If you wanted supercar thrills then it was a coin toss between Ferrari and Lamborghini; if you needed a pluto-barge to whisk you to the stock exchange it would wear either a Bentley or a Rolls-Royce badge.
Other challengers came and went and some managed to exist around the fringes. But choice was limited and volumes were tiny; before the DB7 was launched Aston’s annual sales never broke into four figures, and sometimes struggled to reach three.
But if you’re in the lucky position to have north of $500,000 burning a large hole in your pocket, the world is your bivalve mollusc. The global population of so-called High and Ultra High Net Worth Individuals has increased dramatically, and so have the number of ways for them to spend their cash. Bentley has broken the 10,000 annual sales barrier, Ferrari sold 8000 cars last year, Aston managed 5000 and Rolls-Royce, Lamborghini and McLaren – the last of which didn’t exist as an auto maker a decade ago – all moved more than 3000 units.

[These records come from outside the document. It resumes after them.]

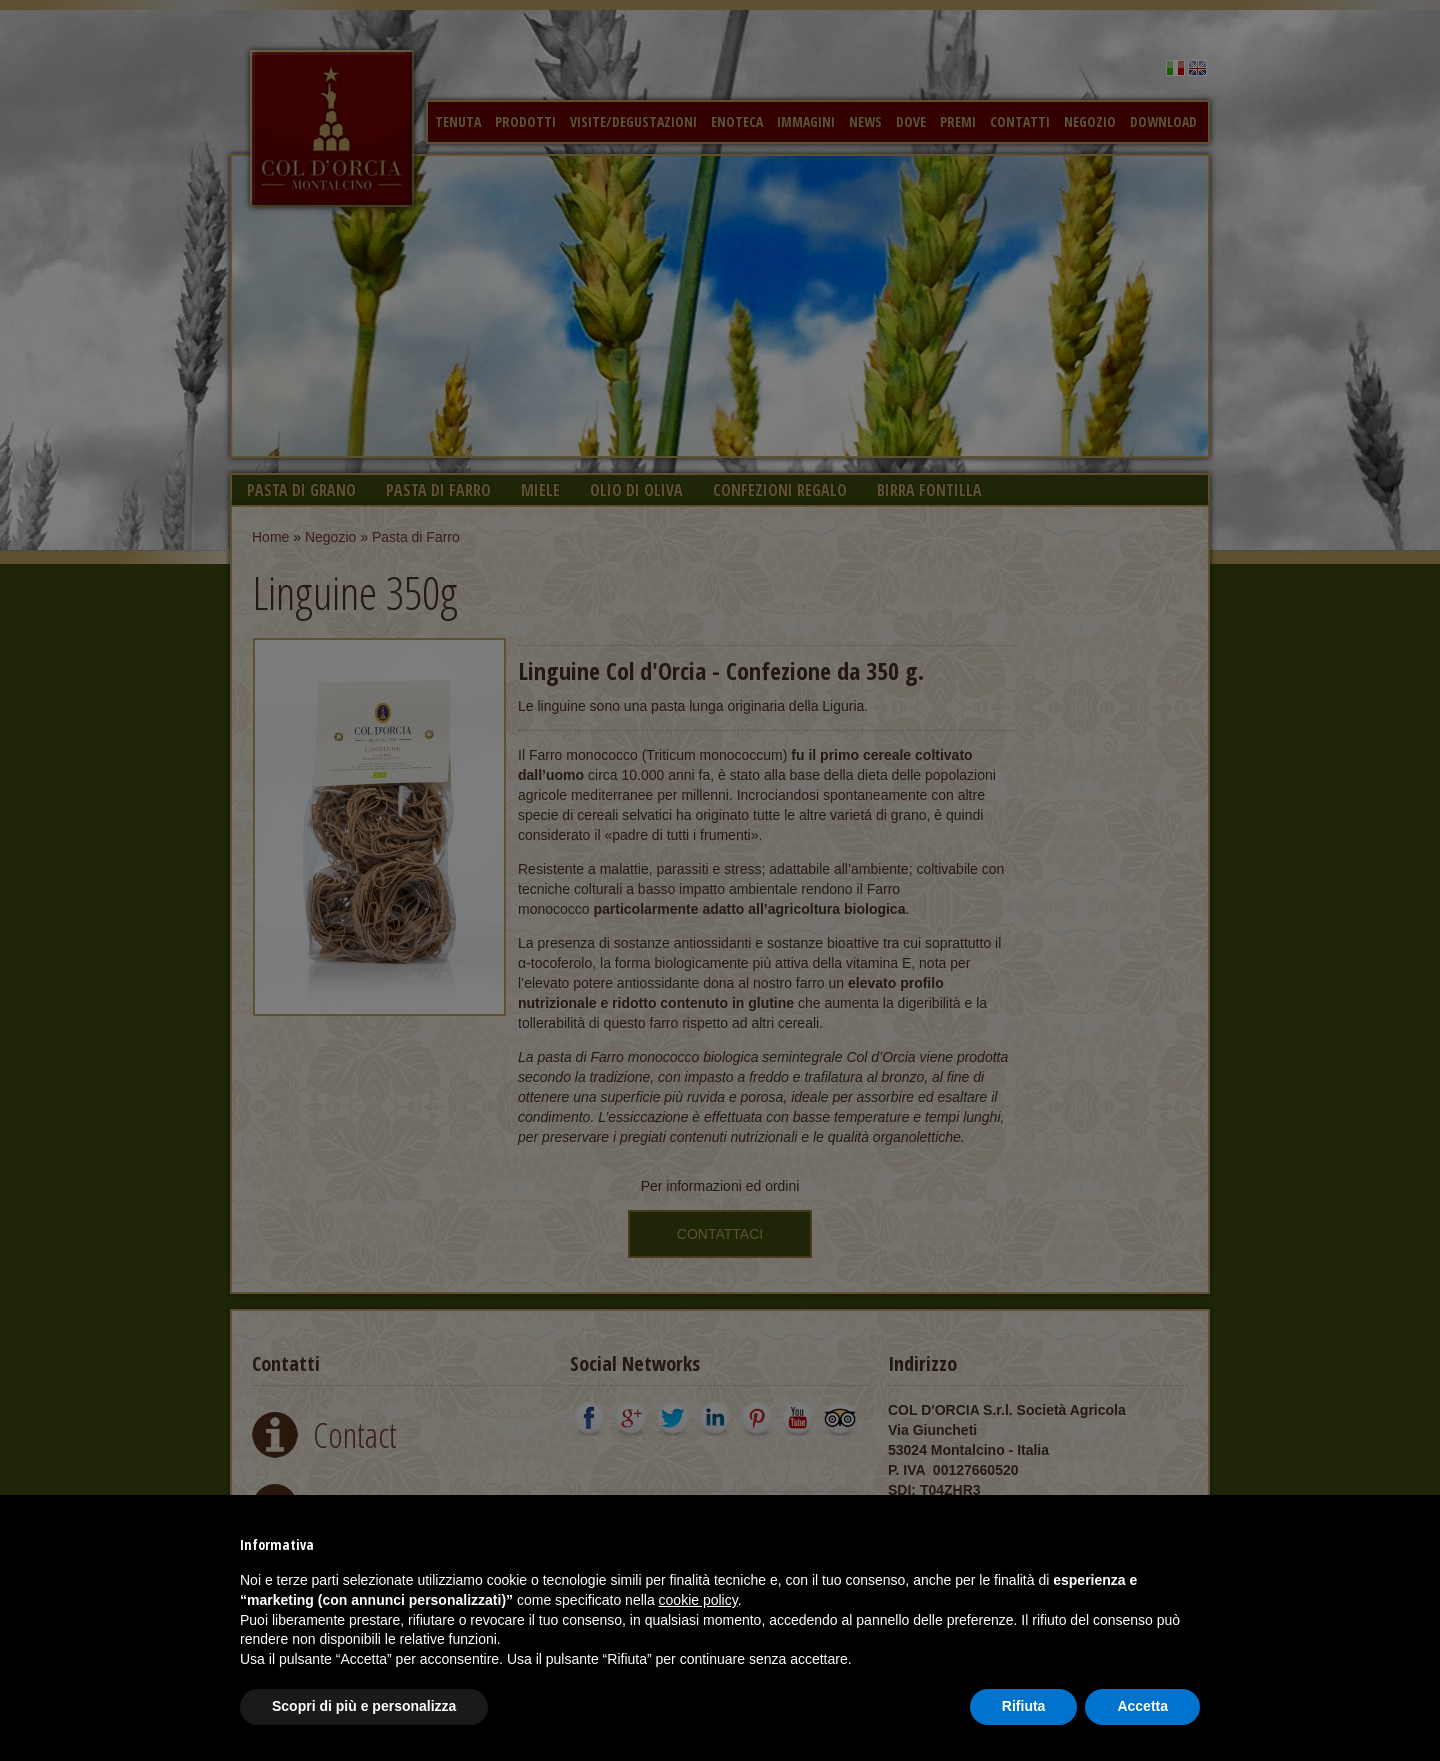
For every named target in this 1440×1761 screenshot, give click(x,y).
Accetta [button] (1142, 1706)
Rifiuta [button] (1024, 1706)
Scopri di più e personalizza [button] (364, 1706)
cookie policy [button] (698, 1600)
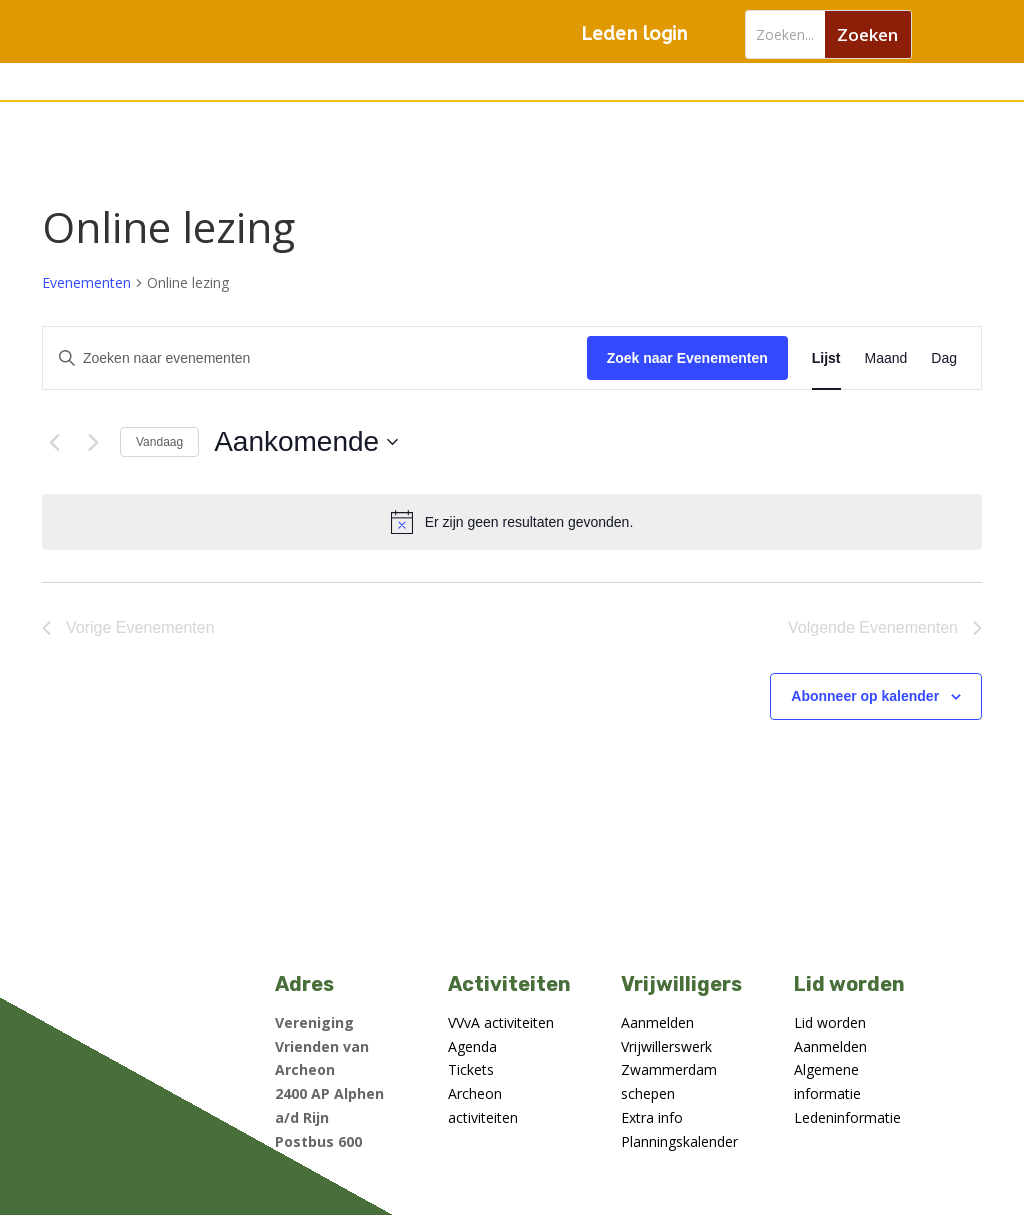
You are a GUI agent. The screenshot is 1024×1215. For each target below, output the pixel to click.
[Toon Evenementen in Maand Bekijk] (886, 358)
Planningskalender (679, 1141)
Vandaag (159, 442)
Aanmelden (657, 1022)
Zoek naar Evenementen (687, 358)
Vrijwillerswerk (666, 1046)
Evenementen (86, 282)
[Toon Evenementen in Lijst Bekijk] (826, 358)
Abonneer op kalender (865, 696)
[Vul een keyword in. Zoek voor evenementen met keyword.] (315, 358)
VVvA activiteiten (501, 1022)
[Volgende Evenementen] (93, 442)
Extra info (652, 1117)
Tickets (471, 1069)
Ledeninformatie (847, 1117)
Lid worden (830, 1022)
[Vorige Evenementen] (54, 442)
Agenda (472, 1046)
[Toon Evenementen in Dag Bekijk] (944, 358)
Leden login (634, 34)
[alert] (512, 522)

Limited runs and specials from Premier Cru brands routinely sell out before they are officially announced or even seen. No wonder that other players now want to get a piece of the action.
Brabham Automotive marks the return of a very famous name, and the prospect of Australian production of the forthcoming BT62 hypercar, which promises 522kW and enough downforce to give it the theoretical capability to operate upside down. But although it looks like a road car, the fledgling company admits it has been designed with the requirements of production-based GT racing in mind.
The run of 70 are going to be sold for track use only, and with a very serious $1.8m pricetag. Despite the racing pedigree of the Brabham name, that’s a huge ask for a car that buyers won’t be able to drive home in.
Yet the forthcoming Pininfarina PF0 makes the Brabham look like a safe bet. The famous Italian carozzeria’s first own-label model is going to be an EV that shares its underpinnings with the Rimac C_Two, but which looks likely to be sold with a premium over its Croatian sister; the company is suggesting a price of around $3.3m.
Pininfarina is being coy about exact production targets, but has dropped some hints that it hopes to make around 90 of them. Despite the lustre of Pininfarina’s famous name – the brand now owned by India’s Mahindra – finding customers for so many cars is going to be a serious challenge. As Jolyon Nash, McLaren’s sales and marketing director said recently, “I’ve never had a customer ask me for an electric car. Ever.”
The established players have all fought hard to get where they are. The start-ups seem to be betting on what is still a rising market, and picking up customers who haven’t managed to get into limited editions from the better-known brands, but even a flood tide is going to struggle to lift some of these shiny new vessels.
Not so high lux
As the bigger luxury brands have become the top-drawer equivalent of volume players, so some companies have demonstrated the logic of staying small. Koenigsegg has made fewer than 300 cars throughout two decades of production, while Pagani only builds around 50 a year. Both know their customer base exceptionally well and enjoy lots of repeat business. More importantly, both are profitable.